**SOURCE EXCERPT**:
-- Start --

Navigation context fields

Most event data objects include a nav context block stamped at the last page_navigation. These fields reflect the top-level frame most recently navigated in the session:

Field Description
session_id Same as source.metadata.cdp_session_id. Repeated for data-only consumers.
frame_id Frame ID of the navigated top-level frame.
loader_id Loader ID of the current document.
url URL of the current page at the time of the last navigation.
nav_seq Monotonically increasing counter, incremented on each page_navigation. Use it to detect that the page has navigated between two events in the same session. For network_request/network_response/network_loading_failed, the nav_seq is captured at request-send time and carried forward to the response so a request/response pair always shares an epoch.
Events that do not compose BrowserEventContext

Of the 22 event types, two intentionally omit the standard nav context block:

  • page_tab_opened: fires before a CDP session is attached to the new target, so session_id, frame_id, loader_id, and nav_seq are absent. Only target_id, target_type, and the tab's initial url/title/opener_id are populated.
  • page_navigation: resets the navigation epoch, so it carries the new context fields inline but omits nav_seq (the value reported by subsequent events for this epoch is nav_seq + 1).

Consumers that destructure BrowserEventContext generically should treat these two events as special cases.

Per-event data fields

The canonical schema for each event's data payload is defined in openapi.yaml under the corresponding Browser*EventData schema (e.g. BrowserNetworkRequestEventData). All 22 event shapes are collected into the KnownBrowserTelemetryEvent discriminated union, which maps each type string to its concrete schema; use that as the entry point when looking up a specific event's fields. The table below summarises the key fields; refer to the schema for the authoritative field list and types.

Unless otherwise noted, events also include the nav context fields described above. Network events are the exception: they carry their own loader_id and frame_id directly and do not include nav context.

Console events
Event Unique fields
console_log level (CDP type string), text (first arg), args (all args as strings), stack_trace
console_error Same as console_log when source.event is Runtime.consoleAPICalled. When source.event is Runtime.exceptionThrown: text, line, column, source_url (script file URL, not page URL), stack_trace.

-- End --

**THINGS TO DO**:
1) Copy the browser telemetry excerpt from "Field Description" up to and including "shares an epoch.".
2) Carry on the browser telemetry excerpt after its last line.
These lines have nothing to do with the browser telemetry excerpt.

**AVAILABLE DATA**:
-- Start --

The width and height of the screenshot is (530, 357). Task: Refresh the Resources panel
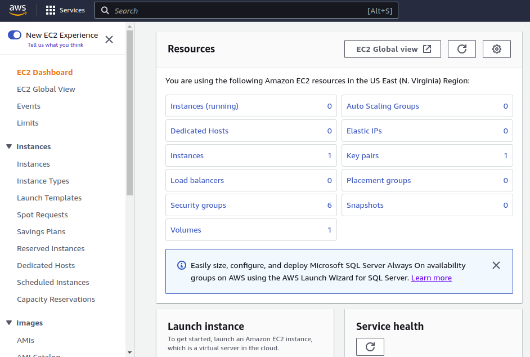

-- End --

**FINAL RESULTS**:
1)
Field Description
session_id Same as source.metadata.cdp_session_id. Repeated for data-only consumers.
frame_id Frame ID of the navigated top-level frame.
loader_id Loader ID of the current document.
url URL of the current page at the time of the last navigation.
nav_seq Monotonically increasing counter, incremented on each page_navigation. Use it to detect that the page has navigated between two events in the same session. For network_request/network_response/network_loading_failed, the nav_seq is captured at request-send time and carried forward to the response so a request/response pair always shares an epoch.

2)
Network events
Event Fields
network_request request_id, loader_id, frame_id, document_url, method, url, headers, initiator_type. Optional: post_data, resource_type, is_redirect + redirect_url.
network_response request_id, loader_id, frame_id, method, url, status, headers. Optional: status_text, mime_type, resource_type, body (truncated text body for textual MIME types).
network_loading_failed request_id, error_text, canceled. Optional (absent when the request record was not found): url, loader_id, frame_id, resource_type.
Page events
Event Unique fields
page_tab_opened target_id, target_type, url, opener_id, title. Emitted before the first navigation; no nav context.
page_navigation session_id, target_id, target_type, url, frame_id, parent_frame_id (absent for top-level frames), loader_id. This event establishes the nav context stamped on all subsequent events for the session.
page_dom_content_loaded Nav context + cdp_timestamp (CDP monotonic seconds; not a wall-clock timestamp, use event.ts for ordering).
page_load Nav context + cdp_timestamp (CDP monotonic seconds).
page_layout_shift Nav context + source_frame_id, time, duration. Optional layout_shift_details: value, had_recent_input.
page_lcp Nav context + source_frame_id, time. Optional lcp_details: render_time, load_time, size, element_id, url, node_id.
Computed events

network_idle, page_layout_settled, and page_navigation_settled carry nav context fields only.

Interaction events

All interaction events include nav context plus the fields below.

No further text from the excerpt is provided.